[Word and element location data]
------
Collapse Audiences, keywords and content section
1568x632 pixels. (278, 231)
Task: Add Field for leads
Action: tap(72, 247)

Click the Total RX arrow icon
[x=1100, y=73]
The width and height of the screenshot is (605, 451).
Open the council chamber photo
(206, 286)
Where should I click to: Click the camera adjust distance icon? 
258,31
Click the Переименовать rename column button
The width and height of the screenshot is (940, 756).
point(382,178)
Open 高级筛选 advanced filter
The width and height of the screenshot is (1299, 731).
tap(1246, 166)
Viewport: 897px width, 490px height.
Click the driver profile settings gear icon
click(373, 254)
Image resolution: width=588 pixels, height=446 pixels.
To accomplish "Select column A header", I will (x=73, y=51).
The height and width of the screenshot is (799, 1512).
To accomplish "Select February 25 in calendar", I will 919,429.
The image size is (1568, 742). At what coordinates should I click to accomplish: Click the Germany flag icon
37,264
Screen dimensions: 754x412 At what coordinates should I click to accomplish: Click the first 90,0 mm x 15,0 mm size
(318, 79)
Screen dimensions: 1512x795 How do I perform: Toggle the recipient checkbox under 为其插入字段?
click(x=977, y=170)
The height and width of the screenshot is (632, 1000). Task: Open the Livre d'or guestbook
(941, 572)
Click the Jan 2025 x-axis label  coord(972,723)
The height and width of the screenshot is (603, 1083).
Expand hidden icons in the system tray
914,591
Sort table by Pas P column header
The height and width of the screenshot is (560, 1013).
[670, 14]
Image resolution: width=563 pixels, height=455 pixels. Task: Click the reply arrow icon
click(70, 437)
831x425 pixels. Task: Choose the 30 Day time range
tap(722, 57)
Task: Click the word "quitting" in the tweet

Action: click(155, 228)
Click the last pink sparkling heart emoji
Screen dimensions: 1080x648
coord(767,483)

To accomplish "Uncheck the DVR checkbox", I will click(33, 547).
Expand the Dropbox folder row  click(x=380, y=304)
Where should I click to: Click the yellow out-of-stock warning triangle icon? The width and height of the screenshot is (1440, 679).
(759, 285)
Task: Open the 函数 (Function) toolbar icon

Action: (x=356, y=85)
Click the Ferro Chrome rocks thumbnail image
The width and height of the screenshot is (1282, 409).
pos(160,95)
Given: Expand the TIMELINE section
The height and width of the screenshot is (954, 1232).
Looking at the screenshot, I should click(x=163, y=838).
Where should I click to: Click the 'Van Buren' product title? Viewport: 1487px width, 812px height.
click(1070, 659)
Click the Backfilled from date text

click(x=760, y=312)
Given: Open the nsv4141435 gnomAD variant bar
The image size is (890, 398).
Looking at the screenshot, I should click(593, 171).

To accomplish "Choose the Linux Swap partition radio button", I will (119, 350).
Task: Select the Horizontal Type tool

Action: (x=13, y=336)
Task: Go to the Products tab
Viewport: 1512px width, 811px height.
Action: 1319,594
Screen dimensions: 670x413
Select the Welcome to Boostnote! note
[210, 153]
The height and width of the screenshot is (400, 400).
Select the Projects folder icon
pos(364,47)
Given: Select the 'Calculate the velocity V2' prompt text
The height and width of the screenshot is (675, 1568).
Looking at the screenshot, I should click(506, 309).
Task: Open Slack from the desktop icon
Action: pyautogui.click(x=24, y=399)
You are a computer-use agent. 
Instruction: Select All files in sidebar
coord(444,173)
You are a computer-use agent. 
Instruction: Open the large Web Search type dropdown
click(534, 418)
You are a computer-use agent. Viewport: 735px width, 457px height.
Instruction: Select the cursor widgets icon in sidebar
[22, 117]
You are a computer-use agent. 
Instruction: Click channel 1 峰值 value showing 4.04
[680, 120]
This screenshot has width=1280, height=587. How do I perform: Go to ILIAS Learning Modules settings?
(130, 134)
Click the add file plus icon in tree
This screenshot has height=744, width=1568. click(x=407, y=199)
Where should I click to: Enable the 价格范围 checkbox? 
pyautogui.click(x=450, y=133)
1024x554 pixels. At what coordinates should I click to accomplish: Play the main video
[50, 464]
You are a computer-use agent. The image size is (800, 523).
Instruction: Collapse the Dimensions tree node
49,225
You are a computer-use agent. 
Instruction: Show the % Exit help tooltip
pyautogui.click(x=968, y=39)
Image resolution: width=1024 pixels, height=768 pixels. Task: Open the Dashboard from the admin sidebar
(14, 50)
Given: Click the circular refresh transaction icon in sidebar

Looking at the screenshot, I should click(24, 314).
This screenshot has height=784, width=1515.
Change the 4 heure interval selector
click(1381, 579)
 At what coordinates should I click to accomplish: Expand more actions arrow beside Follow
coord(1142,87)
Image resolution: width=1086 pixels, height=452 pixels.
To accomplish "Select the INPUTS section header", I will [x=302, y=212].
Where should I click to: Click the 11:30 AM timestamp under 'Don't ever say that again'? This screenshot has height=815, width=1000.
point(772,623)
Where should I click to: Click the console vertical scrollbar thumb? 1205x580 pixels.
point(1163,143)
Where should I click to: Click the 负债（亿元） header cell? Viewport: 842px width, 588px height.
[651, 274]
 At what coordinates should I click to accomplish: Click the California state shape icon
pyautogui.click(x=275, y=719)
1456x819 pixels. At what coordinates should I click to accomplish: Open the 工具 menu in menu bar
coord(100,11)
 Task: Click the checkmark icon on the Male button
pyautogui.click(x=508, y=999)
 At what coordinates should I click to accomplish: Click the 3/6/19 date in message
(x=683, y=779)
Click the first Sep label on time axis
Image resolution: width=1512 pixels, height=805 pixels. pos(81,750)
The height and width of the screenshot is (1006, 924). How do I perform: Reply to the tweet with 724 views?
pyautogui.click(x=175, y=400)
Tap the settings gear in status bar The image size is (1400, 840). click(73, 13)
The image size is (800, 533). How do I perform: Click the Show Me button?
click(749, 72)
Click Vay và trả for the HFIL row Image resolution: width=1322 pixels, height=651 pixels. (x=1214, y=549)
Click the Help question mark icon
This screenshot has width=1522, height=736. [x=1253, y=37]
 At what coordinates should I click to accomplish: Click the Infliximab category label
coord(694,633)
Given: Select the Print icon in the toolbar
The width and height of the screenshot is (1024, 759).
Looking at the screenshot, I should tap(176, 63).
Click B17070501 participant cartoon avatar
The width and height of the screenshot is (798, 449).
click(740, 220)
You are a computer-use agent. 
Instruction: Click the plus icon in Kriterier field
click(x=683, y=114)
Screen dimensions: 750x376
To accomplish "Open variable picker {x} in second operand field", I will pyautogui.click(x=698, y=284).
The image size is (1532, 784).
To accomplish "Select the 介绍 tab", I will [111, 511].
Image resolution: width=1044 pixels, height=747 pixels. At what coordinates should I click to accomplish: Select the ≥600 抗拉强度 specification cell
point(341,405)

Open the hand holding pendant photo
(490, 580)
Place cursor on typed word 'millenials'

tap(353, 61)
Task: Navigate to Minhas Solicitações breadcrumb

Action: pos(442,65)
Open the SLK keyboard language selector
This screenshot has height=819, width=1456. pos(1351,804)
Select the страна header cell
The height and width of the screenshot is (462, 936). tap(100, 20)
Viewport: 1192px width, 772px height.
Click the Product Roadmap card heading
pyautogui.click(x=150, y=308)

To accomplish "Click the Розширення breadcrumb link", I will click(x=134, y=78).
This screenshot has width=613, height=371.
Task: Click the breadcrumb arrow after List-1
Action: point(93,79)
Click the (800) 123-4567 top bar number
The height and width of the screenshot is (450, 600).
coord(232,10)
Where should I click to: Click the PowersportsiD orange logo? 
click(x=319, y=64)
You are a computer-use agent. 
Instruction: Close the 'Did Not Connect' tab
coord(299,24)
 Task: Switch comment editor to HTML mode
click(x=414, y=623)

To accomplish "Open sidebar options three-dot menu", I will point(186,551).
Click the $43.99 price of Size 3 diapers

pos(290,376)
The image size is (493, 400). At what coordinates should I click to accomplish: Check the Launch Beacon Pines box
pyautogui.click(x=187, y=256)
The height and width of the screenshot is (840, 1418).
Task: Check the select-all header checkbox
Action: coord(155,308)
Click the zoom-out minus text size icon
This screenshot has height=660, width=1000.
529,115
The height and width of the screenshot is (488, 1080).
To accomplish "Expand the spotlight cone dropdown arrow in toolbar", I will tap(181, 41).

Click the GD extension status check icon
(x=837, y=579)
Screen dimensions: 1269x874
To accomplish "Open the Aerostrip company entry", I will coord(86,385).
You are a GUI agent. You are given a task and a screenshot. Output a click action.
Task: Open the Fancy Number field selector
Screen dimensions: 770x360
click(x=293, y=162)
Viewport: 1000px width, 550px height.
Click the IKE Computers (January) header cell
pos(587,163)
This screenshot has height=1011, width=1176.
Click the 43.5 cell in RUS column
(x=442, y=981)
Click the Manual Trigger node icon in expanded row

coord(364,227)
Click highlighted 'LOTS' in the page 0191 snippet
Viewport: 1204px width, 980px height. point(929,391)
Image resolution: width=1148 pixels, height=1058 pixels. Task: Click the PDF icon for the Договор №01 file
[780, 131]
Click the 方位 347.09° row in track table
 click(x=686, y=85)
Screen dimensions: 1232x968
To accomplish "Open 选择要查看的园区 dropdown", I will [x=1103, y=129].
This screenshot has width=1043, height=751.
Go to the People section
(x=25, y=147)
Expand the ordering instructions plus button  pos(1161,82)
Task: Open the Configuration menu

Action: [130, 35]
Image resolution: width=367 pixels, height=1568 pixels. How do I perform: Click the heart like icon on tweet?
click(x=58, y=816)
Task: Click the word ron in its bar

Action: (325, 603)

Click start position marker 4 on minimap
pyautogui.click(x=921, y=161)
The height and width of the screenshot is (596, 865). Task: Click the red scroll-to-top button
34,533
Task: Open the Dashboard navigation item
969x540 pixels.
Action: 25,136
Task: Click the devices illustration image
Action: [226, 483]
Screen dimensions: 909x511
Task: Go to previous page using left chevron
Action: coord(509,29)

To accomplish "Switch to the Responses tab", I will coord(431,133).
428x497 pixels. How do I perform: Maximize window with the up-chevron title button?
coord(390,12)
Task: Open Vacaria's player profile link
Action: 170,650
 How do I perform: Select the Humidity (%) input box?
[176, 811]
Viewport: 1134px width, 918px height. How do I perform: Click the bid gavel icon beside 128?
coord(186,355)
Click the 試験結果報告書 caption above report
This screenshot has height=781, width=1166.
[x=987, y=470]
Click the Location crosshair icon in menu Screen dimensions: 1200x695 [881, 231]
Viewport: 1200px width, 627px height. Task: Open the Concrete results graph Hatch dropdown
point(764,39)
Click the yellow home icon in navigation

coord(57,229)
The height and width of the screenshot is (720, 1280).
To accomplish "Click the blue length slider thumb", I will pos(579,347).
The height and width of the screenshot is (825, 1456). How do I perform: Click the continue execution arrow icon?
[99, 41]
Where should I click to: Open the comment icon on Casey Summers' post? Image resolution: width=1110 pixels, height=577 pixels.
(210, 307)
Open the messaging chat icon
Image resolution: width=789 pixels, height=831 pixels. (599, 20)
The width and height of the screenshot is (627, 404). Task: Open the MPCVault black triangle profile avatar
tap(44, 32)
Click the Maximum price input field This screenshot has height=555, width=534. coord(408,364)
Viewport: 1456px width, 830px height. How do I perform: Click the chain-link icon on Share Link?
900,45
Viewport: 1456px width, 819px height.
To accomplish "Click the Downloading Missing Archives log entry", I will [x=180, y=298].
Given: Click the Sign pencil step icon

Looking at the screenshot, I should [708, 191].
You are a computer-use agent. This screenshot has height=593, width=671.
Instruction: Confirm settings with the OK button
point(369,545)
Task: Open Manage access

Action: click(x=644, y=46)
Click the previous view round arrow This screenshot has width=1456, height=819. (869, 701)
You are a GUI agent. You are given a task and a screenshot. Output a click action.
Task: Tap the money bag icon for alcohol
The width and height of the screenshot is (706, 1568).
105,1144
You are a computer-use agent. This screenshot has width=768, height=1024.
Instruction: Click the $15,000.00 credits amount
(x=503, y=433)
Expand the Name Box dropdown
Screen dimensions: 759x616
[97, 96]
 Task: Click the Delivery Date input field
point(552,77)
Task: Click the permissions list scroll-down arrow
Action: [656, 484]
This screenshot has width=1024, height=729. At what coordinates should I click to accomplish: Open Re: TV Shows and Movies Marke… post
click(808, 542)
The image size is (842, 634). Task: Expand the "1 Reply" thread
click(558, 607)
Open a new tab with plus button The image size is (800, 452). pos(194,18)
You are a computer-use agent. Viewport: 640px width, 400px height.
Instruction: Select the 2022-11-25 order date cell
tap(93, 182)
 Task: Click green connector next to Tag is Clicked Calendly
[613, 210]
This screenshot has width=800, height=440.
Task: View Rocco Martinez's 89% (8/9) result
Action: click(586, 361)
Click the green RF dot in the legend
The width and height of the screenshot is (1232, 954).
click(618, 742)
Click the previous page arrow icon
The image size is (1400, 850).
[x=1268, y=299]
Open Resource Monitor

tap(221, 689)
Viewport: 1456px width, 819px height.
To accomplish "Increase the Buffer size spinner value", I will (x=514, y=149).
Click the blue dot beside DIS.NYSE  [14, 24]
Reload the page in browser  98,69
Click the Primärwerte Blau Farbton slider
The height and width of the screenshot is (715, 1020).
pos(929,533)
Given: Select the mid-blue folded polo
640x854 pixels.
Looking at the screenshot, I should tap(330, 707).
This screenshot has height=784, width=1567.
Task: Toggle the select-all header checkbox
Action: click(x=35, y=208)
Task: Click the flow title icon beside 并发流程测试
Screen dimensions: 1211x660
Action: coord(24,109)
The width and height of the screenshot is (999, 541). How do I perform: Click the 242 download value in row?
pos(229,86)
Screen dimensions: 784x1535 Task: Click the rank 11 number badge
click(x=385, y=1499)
------
In the part that opens with the line containing "Click the 方位 347.09° row in track table" and closes with the line containing "[x=987, y=470]", change "People" to "Contacts". Give back only those lines, with everything else left the same.

▸ WORKED SOLUTION
Click the 方位 347.09° row in track table
 click(x=686, y=85)
Screen dimensions: 1232x968
To accomplish "Open 选择要查看的园区 dropdown", I will [x=1103, y=129].
This screenshot has width=1043, height=751.
Go to the Contacts section
(x=25, y=147)
Expand the ordering instructions plus button  pos(1161,82)
Task: Open the Configuration menu

Action: [130, 35]
Image resolution: width=367 pixels, height=1568 pixels. How do I perform: Click the heart like icon on tweet?
click(x=58, y=816)
Task: Click the word ron in its bar

Action: (325, 603)

Click start position marker 4 on minimap
pyautogui.click(x=921, y=161)
The height and width of the screenshot is (596, 865). Task: Click the red scroll-to-top button
34,533
Task: Open the Dashboard navigation item
969x540 pixels.
Action: 25,136
Task: Click the devices illustration image
Action: [226, 483]
Screen dimensions: 909x511
Task: Go to previous page using left chevron
Action: coord(509,29)

To accomplish "Switch to the Responses tab", I will coord(431,133).
428x497 pixels. How do I perform: Maximize window with the up-chevron title button?
coord(390,12)
Task: Open Vacaria's player profile link
Action: 170,650
 How do I perform: Select the Humidity (%) input box?
[176, 811]
Viewport: 1134px width, 918px height. How do I perform: Click the bid gavel icon beside 128?
coord(186,355)
Click the 試験結果報告書 caption above report
This screenshot has height=781, width=1166.
[x=987, y=470]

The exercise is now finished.